I would like to believe I am a Christian who has not sold out to the commercialism of Christmas; in fact, I do a great job living in denial for about 350 days a year. And then in the two weeks before Christmas I succumb, driven by love-drenched guilt, and rush around like every other American, trying to express my love for my children by miraculously fulfilling some unfulfilled wish or desire.

And yet I know it’s a mirage not a Christmas miracle that they are most likely to experience; first, because I already work really hard all year round to help meet their real needs; and second, because in my heart I know that the things of this world never can satisfy the longings of our hearts.

Other than the brown Huffy bicycle I received for Christmas when I was 10 (which was stolen less than a year later), I would struggle to recall any other gifts I received as a child. The things I remember of Christmases past are my grandmother who spent the night in my room just once a year, my brother proclaiming every gift he received to be a “turtle” before he could undo the wrapping, and my mom delaying Christmas until she could swig down at least one cup of coffee. All of my memories are of how I felt being surrounded by the people I love and the simplicity of just being together.

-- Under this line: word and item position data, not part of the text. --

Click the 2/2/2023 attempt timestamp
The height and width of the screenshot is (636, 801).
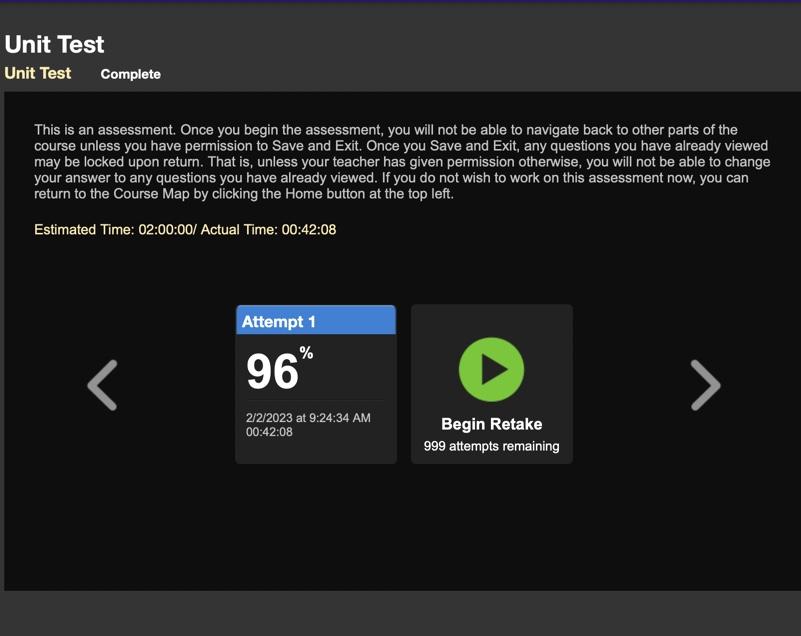(308, 417)
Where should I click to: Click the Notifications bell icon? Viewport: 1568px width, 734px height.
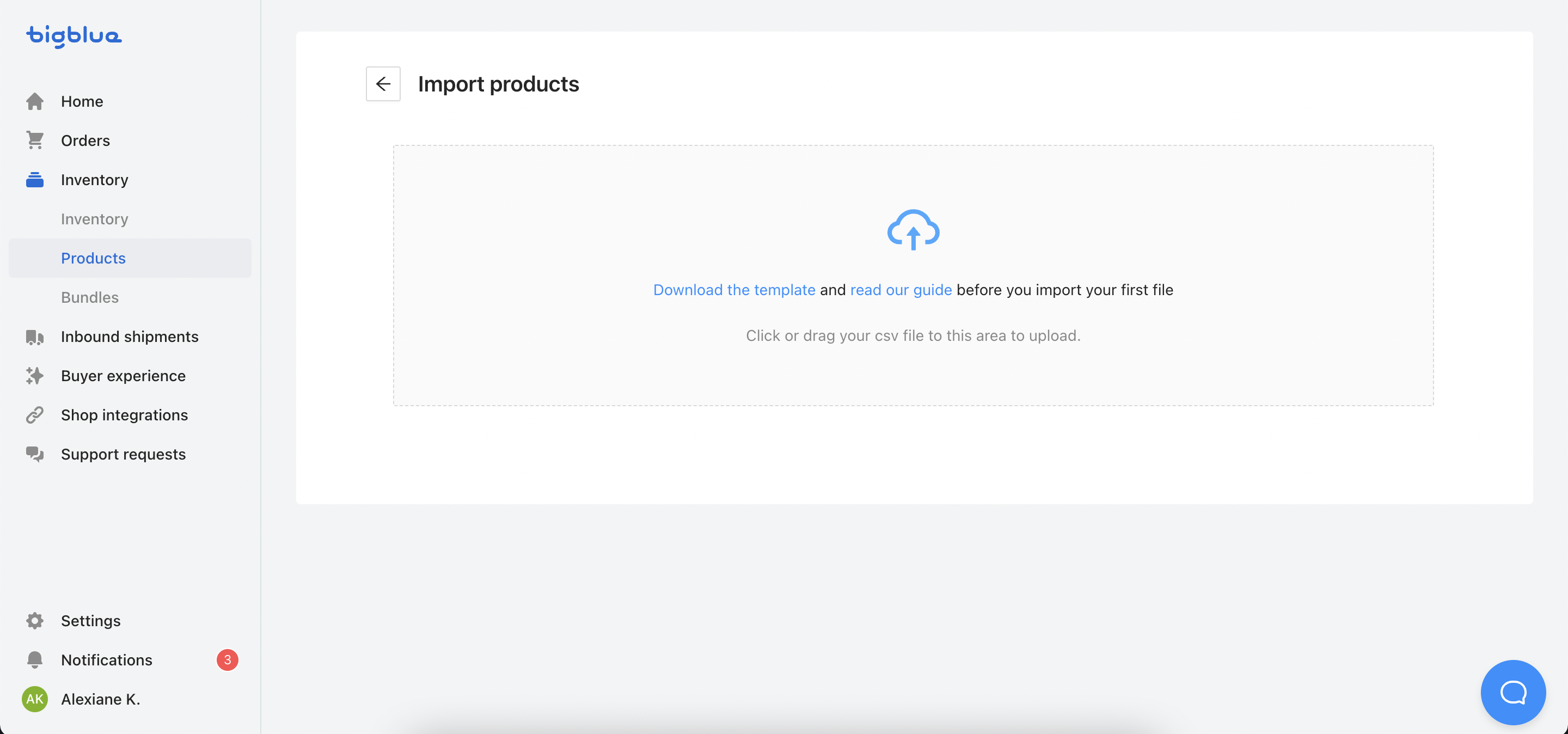click(x=35, y=660)
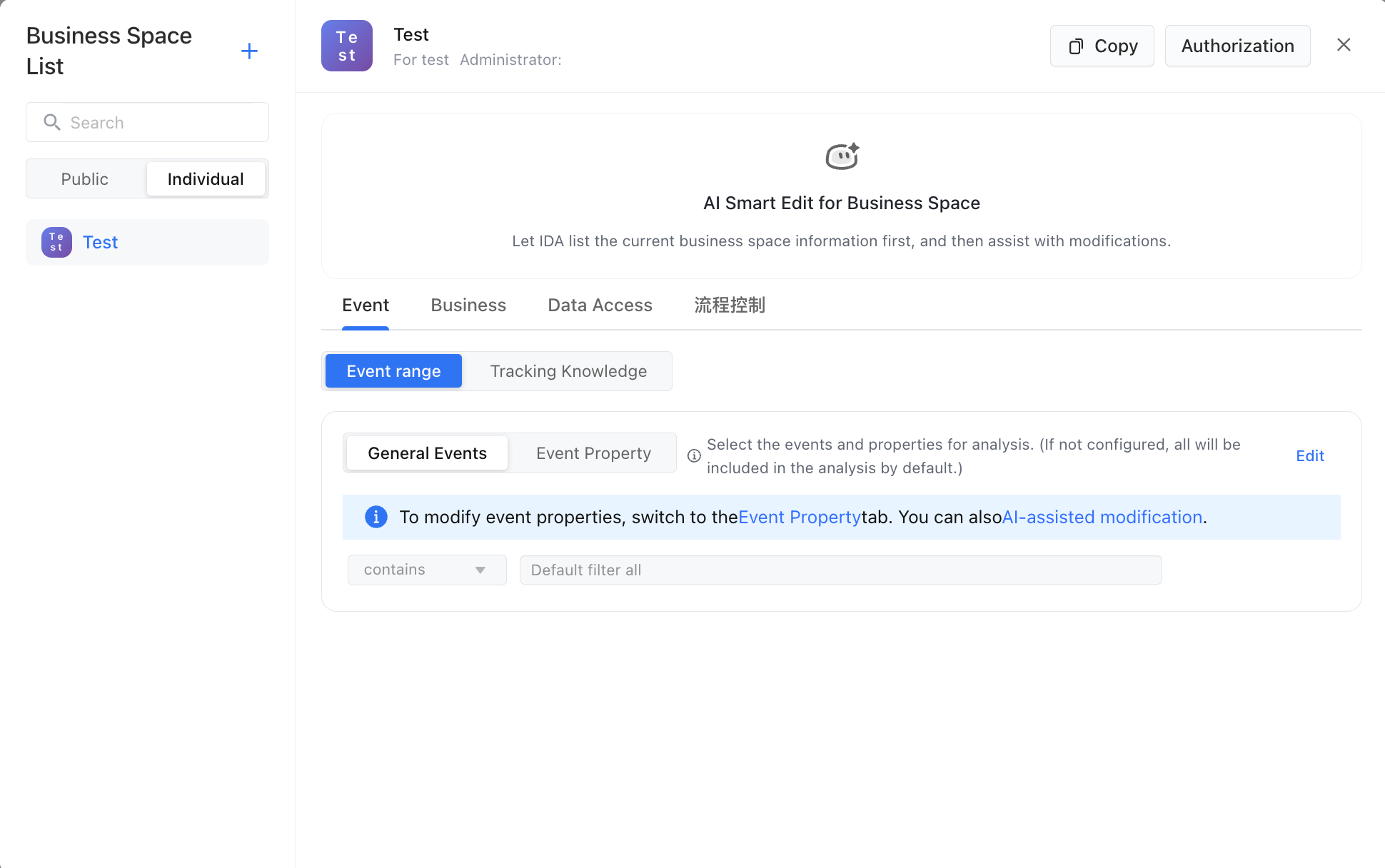Image resolution: width=1385 pixels, height=868 pixels.
Task: Click the Test space avatar in header
Action: click(x=347, y=46)
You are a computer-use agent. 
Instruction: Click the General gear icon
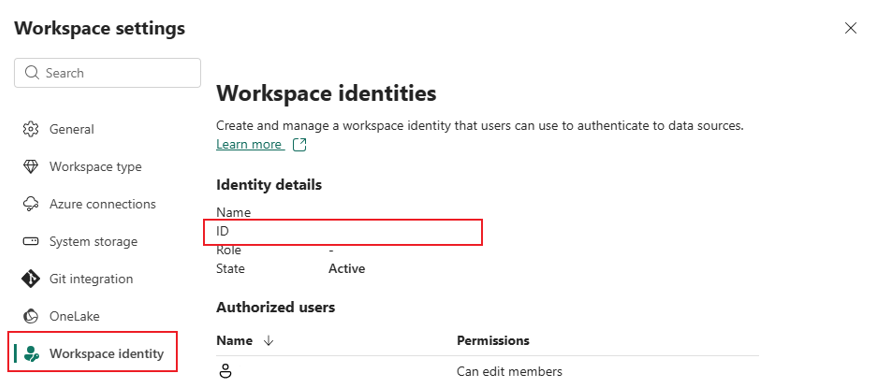pyautogui.click(x=31, y=129)
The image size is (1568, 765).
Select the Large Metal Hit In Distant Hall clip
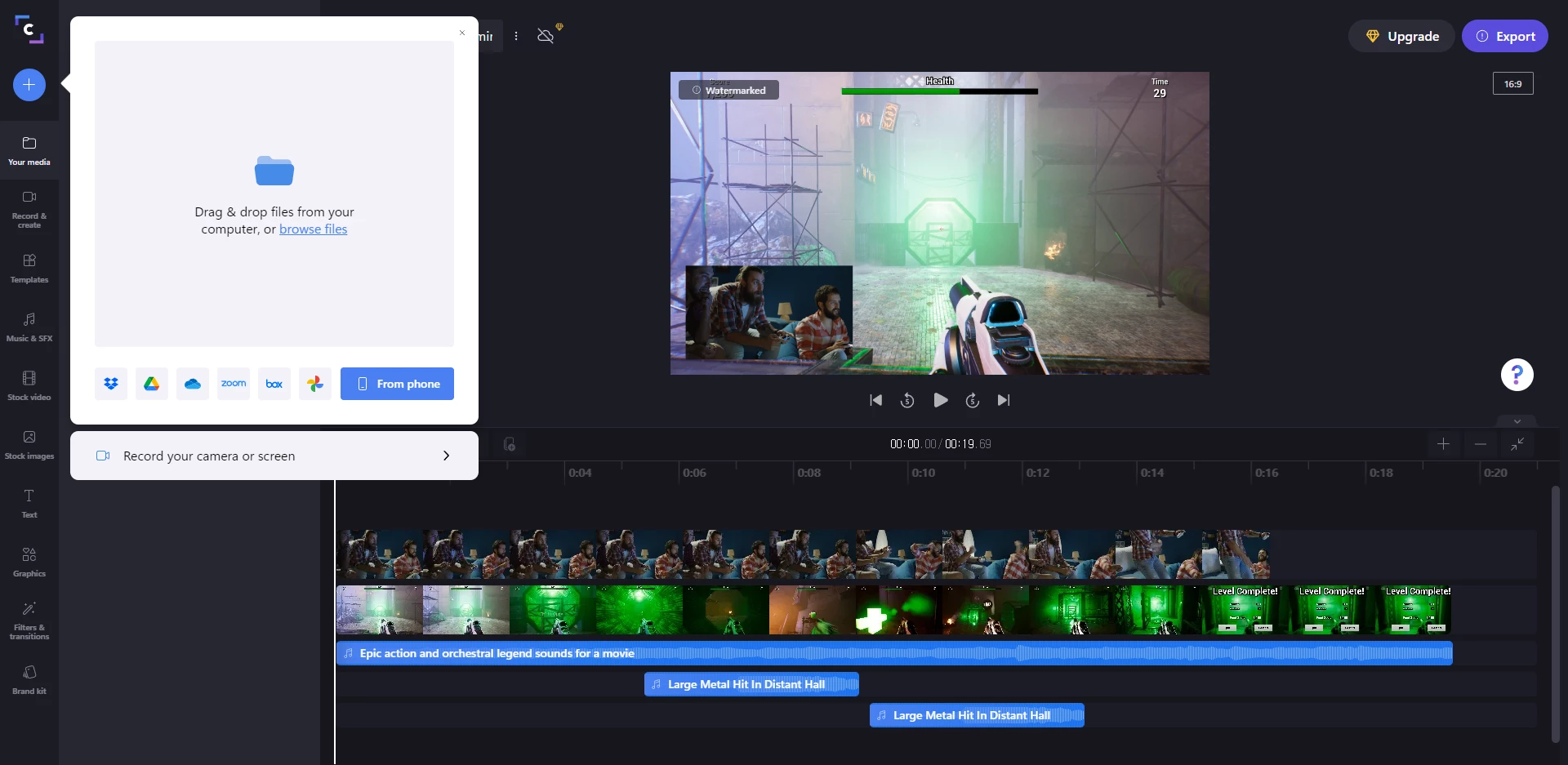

It saddens me as an observer (and a now-confessed reluctant participant) that we celebrate Christmas — God’s daring attempt to rescue us from enslavement to the deceit of this world  — by literally buying into these false promises. Media cover God’s great love for us not with headlines of love exchanged, peace spread or hearts filled, but instead with stories of retail spending thresholds met, people fighting over the year’s hottest toy and the brokenhearted among us whose isolation is magnified during this sacred holiday. And yet:

When the angels went away from them into heaven, the shepherds said to one another, “Let us go over to Bethlehem and see this thing that has happened, which the Lord has made known to us.” And they went with haste and found Mary and Joseph, and the baby lying in a manger. And when they saw it, they made known the saying that had been told them concerning this child. And all who heard it wondered at what the shepherds told them. But Mary treasured up all these things, pondering them in her heart. And the shepherds returned, glorifying and praising God for all they had heard and seen, as it had been told them. Luke 2: 15-20

I don’t have a bow to tie on this end of this post, but I will be looking for a way to turn this Christmas inside out.